Apoorva: Awesome. I've been to that talk. Hence why I know you. Hence, why you are at this interview. So, thank you so much for you know, telling us about all these different resources that we can continue our education with and you know, perhaps actually get to know the community bit more personally and interact with that.
Dr. Berens: Of course. And Apoorva, do they, do you guys include my contact info in the info for the show or should I…?
Apoorva: That's a Juan Carlos‑ –
Dr. Berens: Guess I can give an email now.
Juan Carlos: Uh, we could!
Apoorva: We’ll include it.
Dr. Berens: Perfect. Well, look for the show notes. If you want to contact me in terms of you know, just more questions or want to talk more about this these topics or if you want to get more involved with what we do here at our clinic. Please reach out. We are always looking to expand the circle of people who are thinking about these things.

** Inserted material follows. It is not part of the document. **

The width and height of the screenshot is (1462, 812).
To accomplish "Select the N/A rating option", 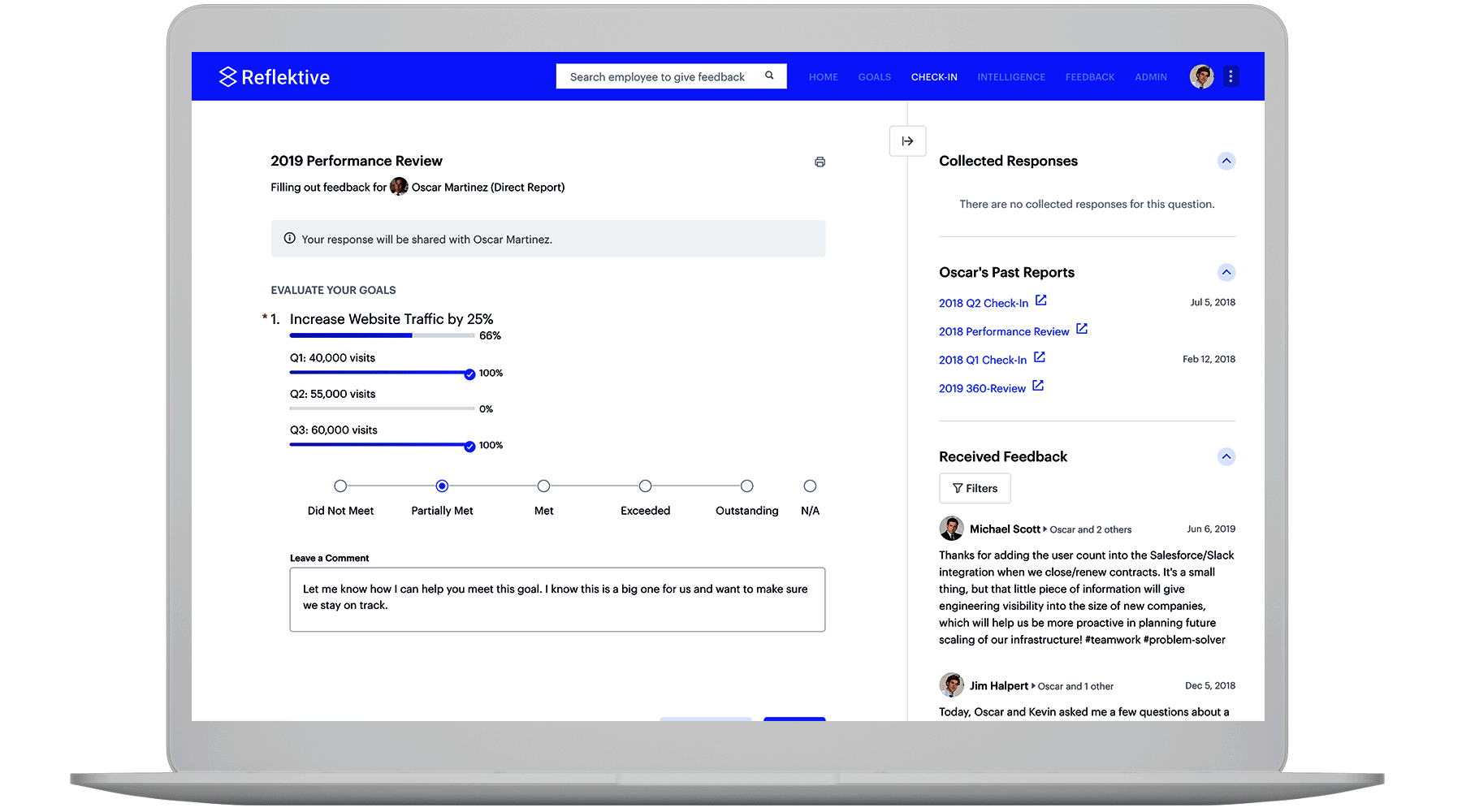I will coord(810,486).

Apoorva: Wonderful. Welp, Dr. Berens, thank you so much for your time. Thank you so much for introducing our audience to the world of development and taking care of patients with IDD and spreading a bit of inclusion and diversity into our community. So, thank you for your time.
Dr. Berens: Absolutely. It's been my pleasure. Thank you so much for being here. And for those of you still listening, thank you. Thank you for thinking about this.